This brief case study relates to joint owner’s responsibilities when there is an usufruct. We received an enquiry from a man saying that on his wife’s death a few years ago he was granted the usufruct of her half of the property. He retained ownership of his half as the property had been purchased in their joint names in equal shares.
However since her death, he has actually paid all the expenses of the property including property tax, house insurance, repairs, redecoration and replacement of damaged or broken items, drain repairs etc. He has also been paying the insurance premiums, gardener and cleaner, plus repainting of the property
and renewing the roof.
His late wife’s children will inherit one half of the property on his death, and his remaining half he will leave in his Will to be inherited by his daughter.
He was wondering what payments his stepchildren should be making to assist?
Also as he pays the insurance premiums every year who would receive the insurance money if the house was destroyed?
The answer on this case study was quite clear
The man is a 50% owner and has the usufruct (right to stay in the house for the rest of his life) from his wife (as per her Will).
The law is clear.

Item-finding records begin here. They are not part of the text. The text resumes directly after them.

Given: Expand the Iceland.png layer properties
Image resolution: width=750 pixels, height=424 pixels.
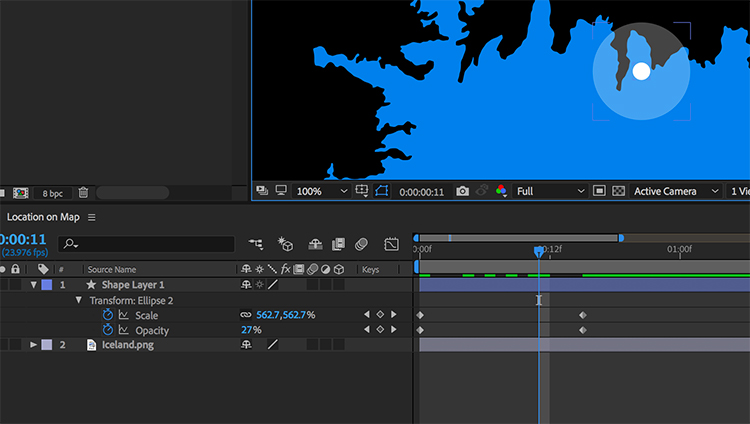Looking at the screenshot, I should coord(33,345).
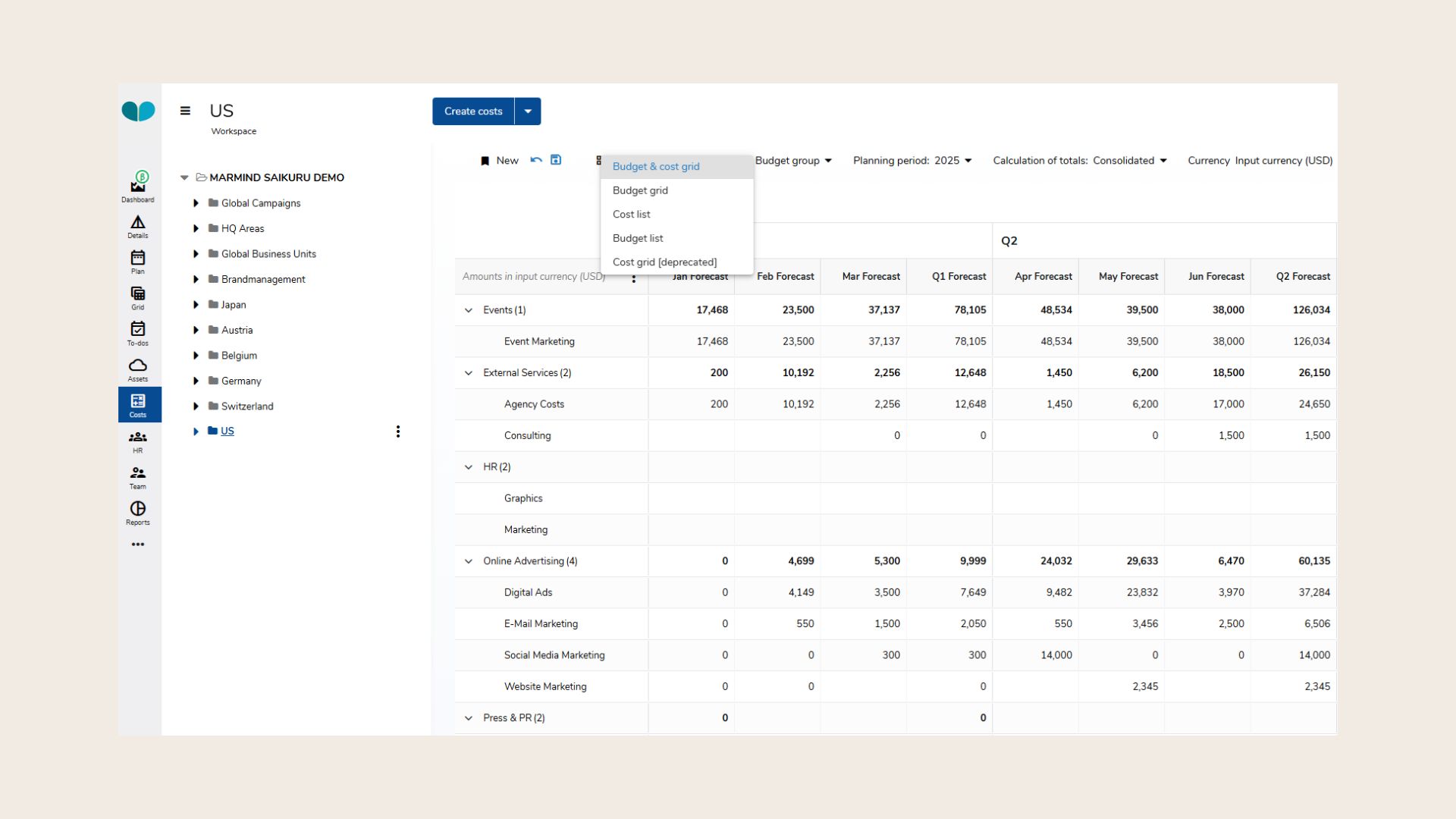Choose Cost list menu entry

pyautogui.click(x=631, y=215)
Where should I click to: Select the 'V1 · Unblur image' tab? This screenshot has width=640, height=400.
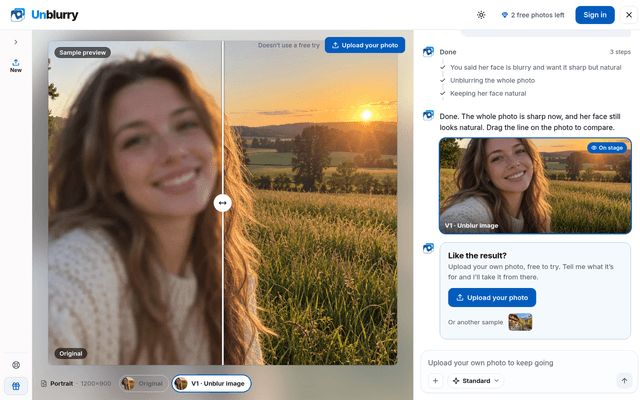click(x=211, y=384)
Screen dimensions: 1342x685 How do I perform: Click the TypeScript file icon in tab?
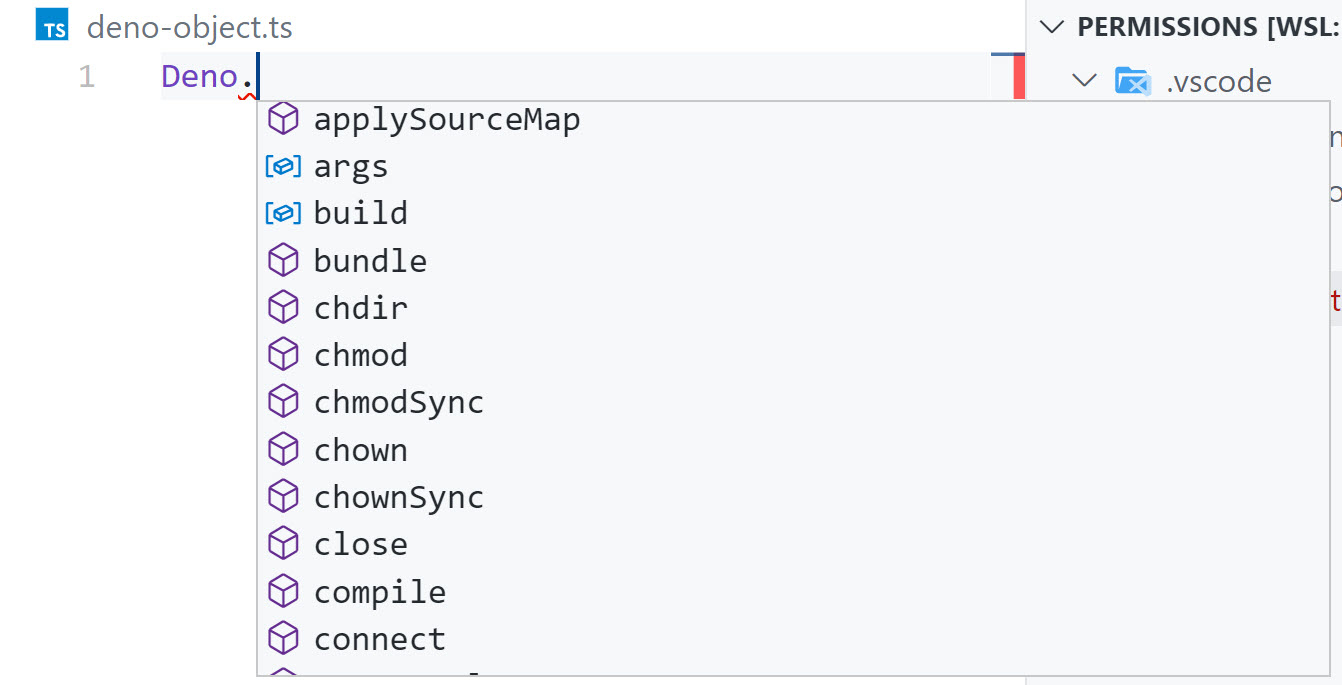click(52, 27)
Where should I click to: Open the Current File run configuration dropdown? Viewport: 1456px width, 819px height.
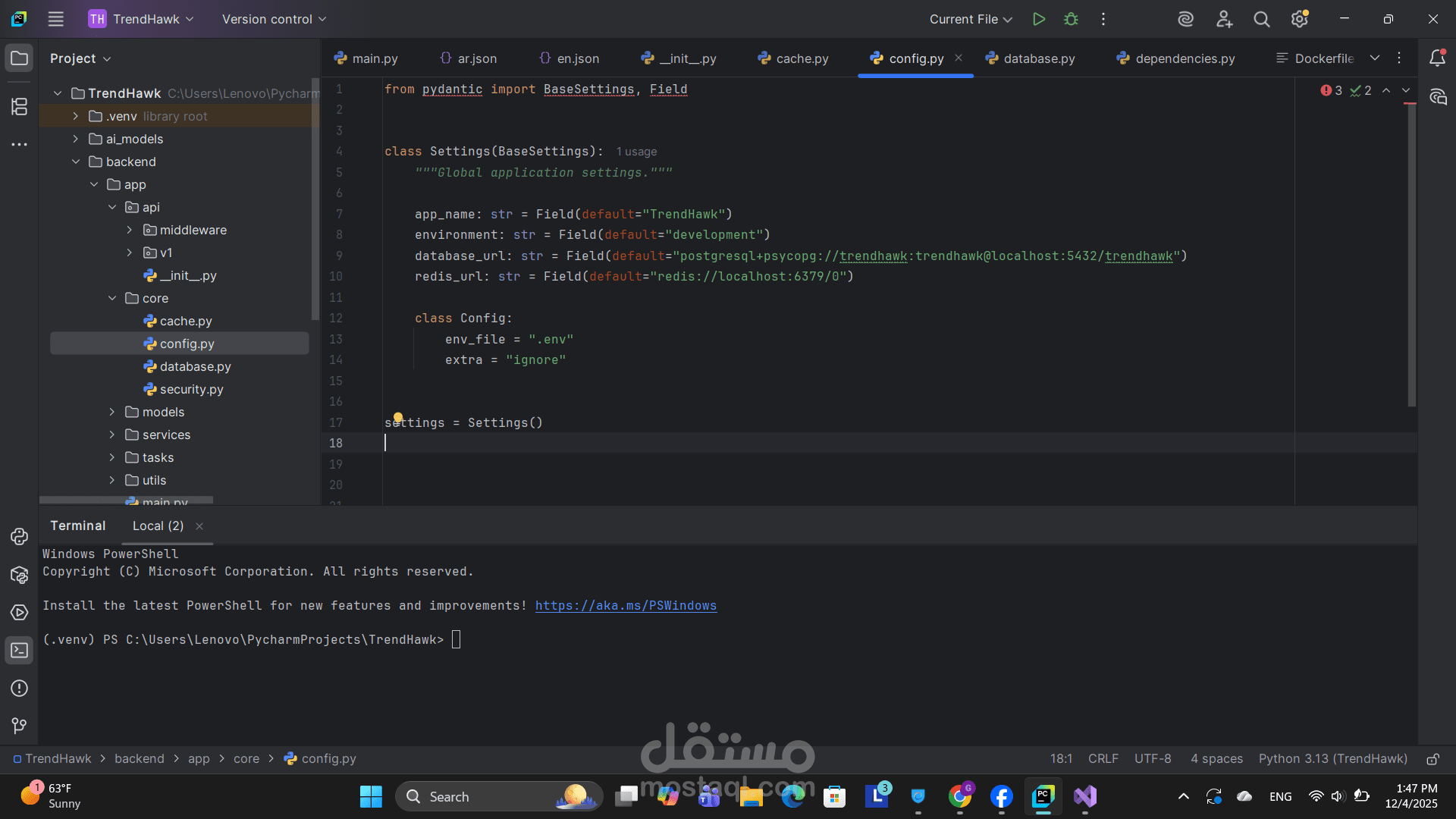coord(971,19)
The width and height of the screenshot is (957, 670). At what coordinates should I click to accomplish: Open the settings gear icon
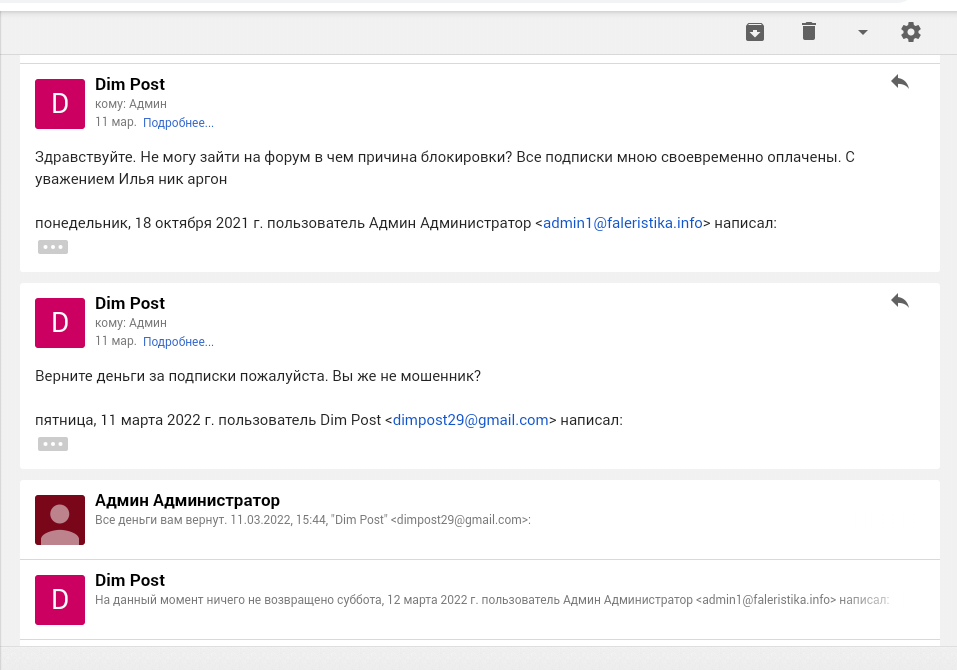(910, 32)
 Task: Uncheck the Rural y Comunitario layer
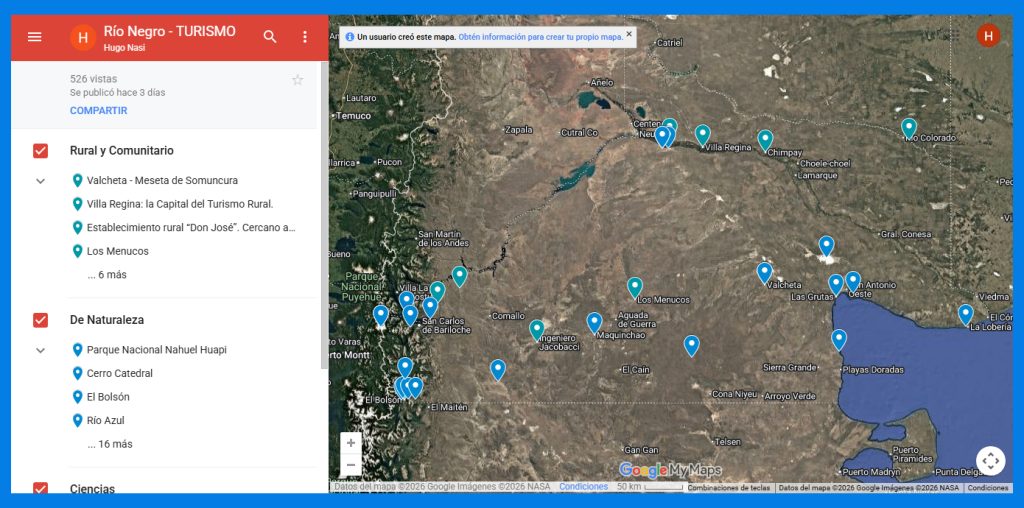tap(41, 151)
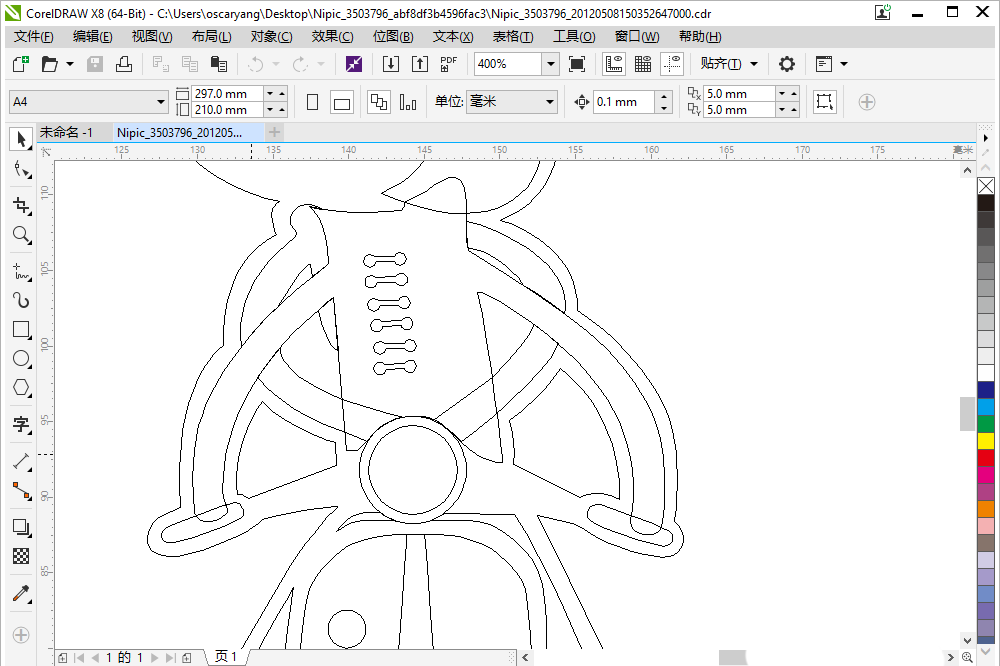The image size is (1000, 666).
Task: Pick the yellow swatch in color palette
Action: pos(986,441)
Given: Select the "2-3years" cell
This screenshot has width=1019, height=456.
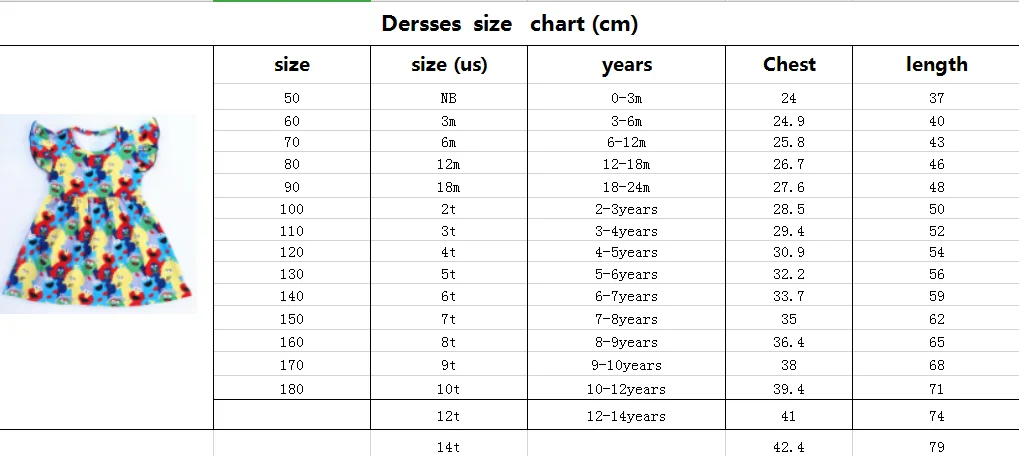Looking at the screenshot, I should click(x=627, y=210).
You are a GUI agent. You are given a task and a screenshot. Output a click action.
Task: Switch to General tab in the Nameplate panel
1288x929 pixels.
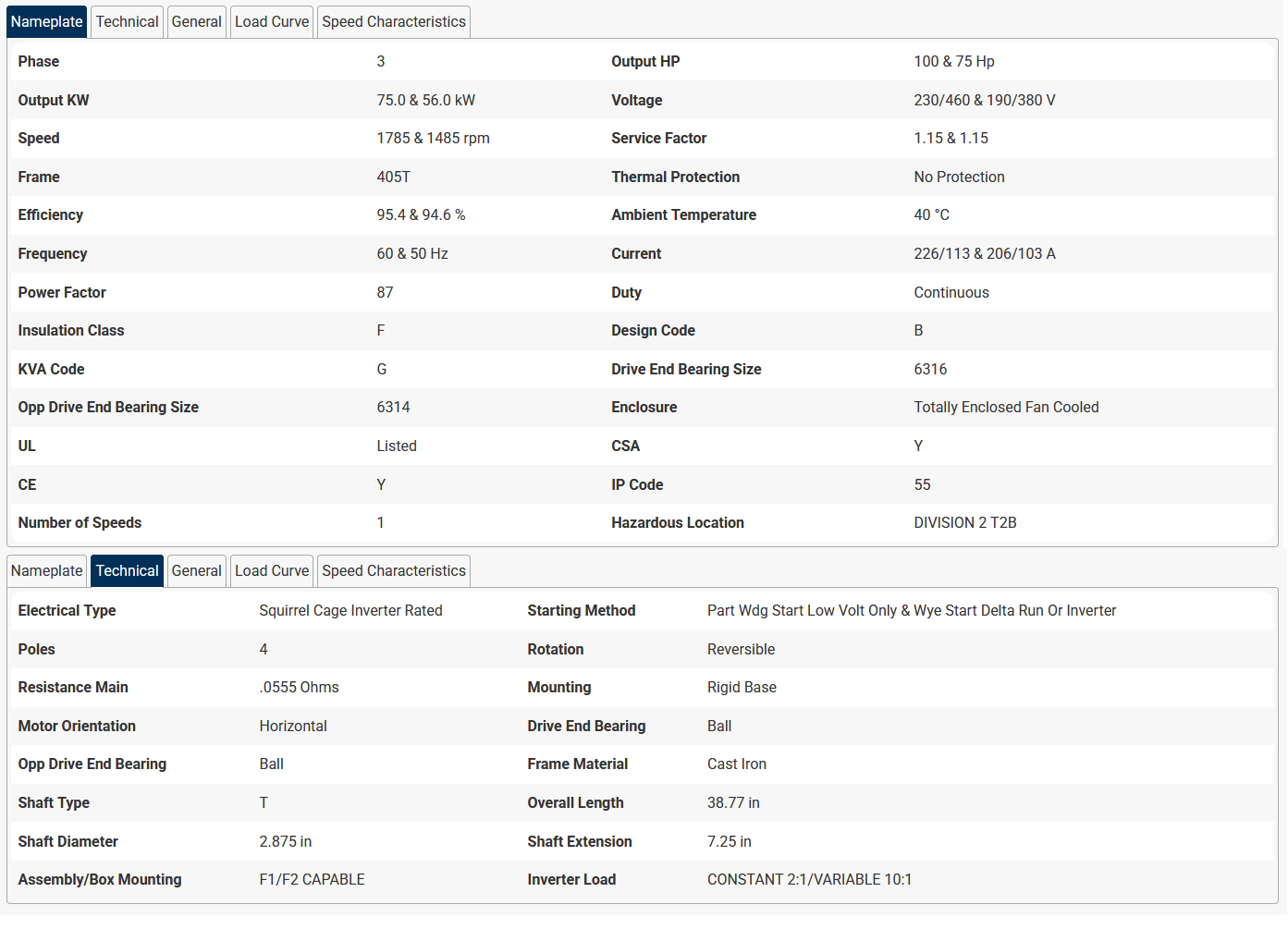pyautogui.click(x=196, y=21)
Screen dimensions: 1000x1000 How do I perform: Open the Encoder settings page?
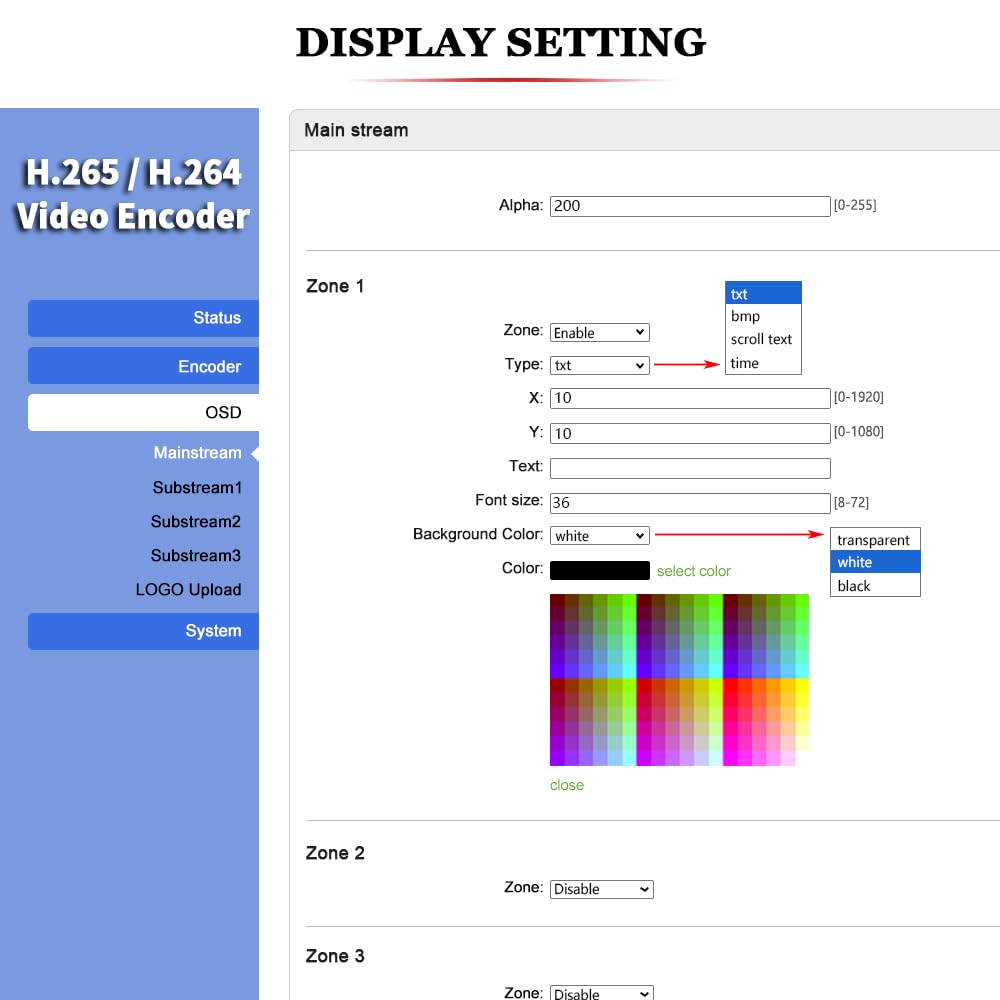pos(210,366)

Co-owners must contribute with the maintenance of the house according with the percentage of ownership.
Therefore, this gentleman could (if he wished) claim 50% of the expenses required to maintain the house, including community fees, IBI/Suma property tax, house insurance, plus other items.
What he could not claim is water, electricity, the utilities,because he has possession of the house and so is using those, not the children who were left ownership and will inherit.
In relation to the insurance it depends on the policy. But normally you can choose the beneficiary of the insurance, so he should name himself as a beneficiary.